Well, upstream is usually not interested in how products
of the distribution tarball are split into distro packages.
Suggested split of gnome-settings-daemon would help immediately
to heal the gap that's there for non-Gnome users. I'd called
that "controlled workaround".
What problems do you see with that?
Can send a PR towards GSD.rpm to that effect unless there's
a good reason not to.
(In reply to Jan Pokorný [poki] from comment #25) > What problems do you see with that? > > Can send a PR towards GSD.rpm to that effect unless there's > a good reason not to. It's not going to be accepted. Let's solve this properly in the upstream issue. re [comment 26]: I just sincerely hope this is driven by (understandably good!) intention to put pressure on devising something that would be useful across the board while solving some technical limitations that are inherently present with the xsettings approach (like said inability to distinguish which type of antialiasing is appropriate regarding the particular display output at hand). We shouldn't need too much pressure, just got to decide how the problem ought to be handled. Anyway I have added the xdg-desktop-portal-gtk dependency in rawhide, so closing this. Let's continue to discuss the problem with the fonts schemas in https://github.com/flatpak/flatpak/issues/2861. Oh, I see now, thank you: https://gitlab.gnome.org/GNOME/gsettings-desktop-schemas/-/issues/31 Michael, I think my last questions on the topic, hopefully rightly here. Is it expected that xdg-portal-desktop-gtk (user service in systemd world), is supposed to be started on demand with DBus activation? I am asking since this is the last remaining bit that doesn't work out of the box in my setup of Evolution (with WebKitGTK under the hood), Fedora Rawhide with provisionally provided GSettings schemas as mentioned elsewhere. I need to launch it (here, start the systemd user service) manually, as it won't get autostarted, e.g. when Evolution is started.
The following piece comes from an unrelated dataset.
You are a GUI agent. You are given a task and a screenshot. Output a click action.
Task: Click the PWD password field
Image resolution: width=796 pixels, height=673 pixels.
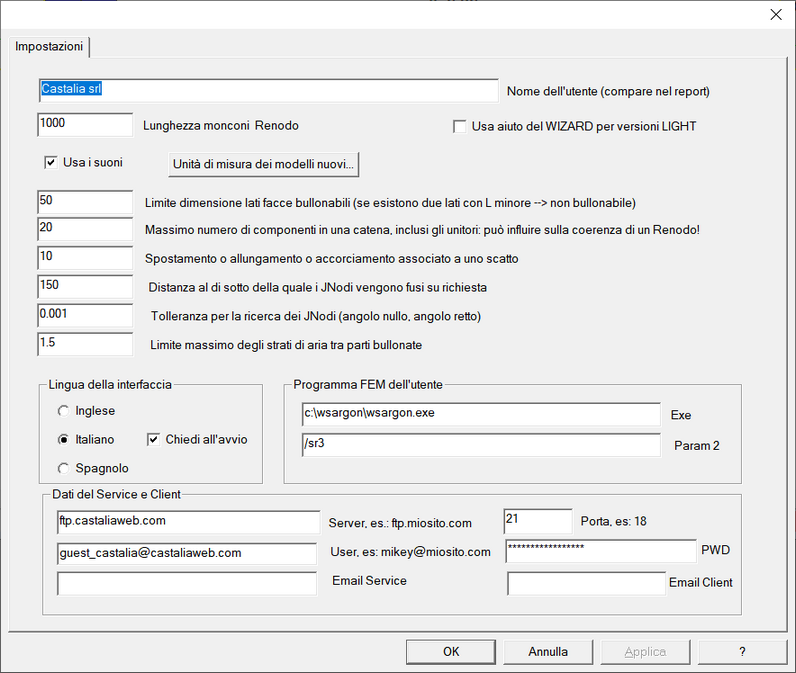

I am fine with arranging the dependency at systemd unit level, but was feeling a bit guilty that I am just masking a problem of not working the intended way. Once I start it manually, Evolution/WebKitGTK renders everything perfectly even in pure Wayland, sandboxed mode. Note that, at the same time, xdk-portal-desktop was running for one reason or another without my intervention when examined after-the-fact (once Evolution was started, not sure if it was running before or not). Thanks (In reply to Jan Pokorný [poki] from comment #30) > Is it expected that xdg-portal-desktop-gtk (user service in systemd world), > is supposed to be started on demand with DBus activation? I don't know, but it would certainly be more robust if it did. |